Vor 150 Jahren wurde der Nuntius Cesare Orsenigo geboren

"Sprachrohr Roms"

Erzbischof Cesare Orsenigo vertrat von 1930 bis 1945 den Vatikan in Berlin. Er war der einzige Diplomat, der sowohl Aufstieg wie auch Fall des "Dritten Reiches" aus nächster Nähe begleitet hat. Lange Zeit übte er diesen Job aus.

Autor/in:
Christiane Laudage
Symbolbild Diplomatie / © SmartPhotoLab (shutterstock)

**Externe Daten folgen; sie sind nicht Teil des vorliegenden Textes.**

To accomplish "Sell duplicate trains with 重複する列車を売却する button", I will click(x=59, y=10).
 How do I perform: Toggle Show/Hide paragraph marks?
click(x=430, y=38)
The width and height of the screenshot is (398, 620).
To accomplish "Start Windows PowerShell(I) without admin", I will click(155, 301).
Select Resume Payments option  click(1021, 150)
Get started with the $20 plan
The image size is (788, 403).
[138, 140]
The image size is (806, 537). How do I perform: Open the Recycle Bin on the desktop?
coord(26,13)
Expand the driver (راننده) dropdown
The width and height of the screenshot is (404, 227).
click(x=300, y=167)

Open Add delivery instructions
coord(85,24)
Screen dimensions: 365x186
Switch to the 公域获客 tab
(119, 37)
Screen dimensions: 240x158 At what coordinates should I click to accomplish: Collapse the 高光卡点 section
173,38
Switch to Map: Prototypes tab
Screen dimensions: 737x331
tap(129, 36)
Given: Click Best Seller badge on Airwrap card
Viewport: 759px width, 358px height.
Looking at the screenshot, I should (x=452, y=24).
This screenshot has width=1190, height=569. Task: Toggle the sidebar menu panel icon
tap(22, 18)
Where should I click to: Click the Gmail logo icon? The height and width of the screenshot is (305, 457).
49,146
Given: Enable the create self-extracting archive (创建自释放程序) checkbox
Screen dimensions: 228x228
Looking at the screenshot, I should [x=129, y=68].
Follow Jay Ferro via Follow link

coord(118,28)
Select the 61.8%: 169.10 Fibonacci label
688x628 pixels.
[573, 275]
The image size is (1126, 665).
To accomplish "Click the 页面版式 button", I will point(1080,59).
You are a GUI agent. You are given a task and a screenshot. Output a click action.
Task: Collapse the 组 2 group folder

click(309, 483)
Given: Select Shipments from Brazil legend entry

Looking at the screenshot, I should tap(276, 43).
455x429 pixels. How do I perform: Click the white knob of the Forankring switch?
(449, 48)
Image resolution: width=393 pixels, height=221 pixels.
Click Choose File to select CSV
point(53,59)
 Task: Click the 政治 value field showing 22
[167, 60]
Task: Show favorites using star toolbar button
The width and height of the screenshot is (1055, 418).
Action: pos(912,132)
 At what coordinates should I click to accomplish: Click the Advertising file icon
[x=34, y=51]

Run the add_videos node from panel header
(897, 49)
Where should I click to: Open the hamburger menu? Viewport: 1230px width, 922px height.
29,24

Der italienische Vatikan-Diplomat und Erzbischof Cesare Orsenigo musste die Interessen der katholischen Kirche in Deutschland vertreten, in einer Zeit, als die Weimarer Republik scheiterte, die Nazis im "Dritten Reich" regierten und dann einen Welt- und Vernichtungskrieg führten - auch gegen die Kirche.

Vor 150 Jahren, am 13. Dezember 1873, wurde Orsenigo geboren.

Als der Nuntius 1930 seine Aufgabe in Berlin übernahm, trat er in große Fußstapfen. Sein Vorgänger Eugenio Pacelli war nach Einschätzung des Potsdamer Historikers Thomas Brechenmacher eine Ausnahmegestalt im diplomatischen Dienst des Vatikans - Orsenigo hingegen Normalmaß.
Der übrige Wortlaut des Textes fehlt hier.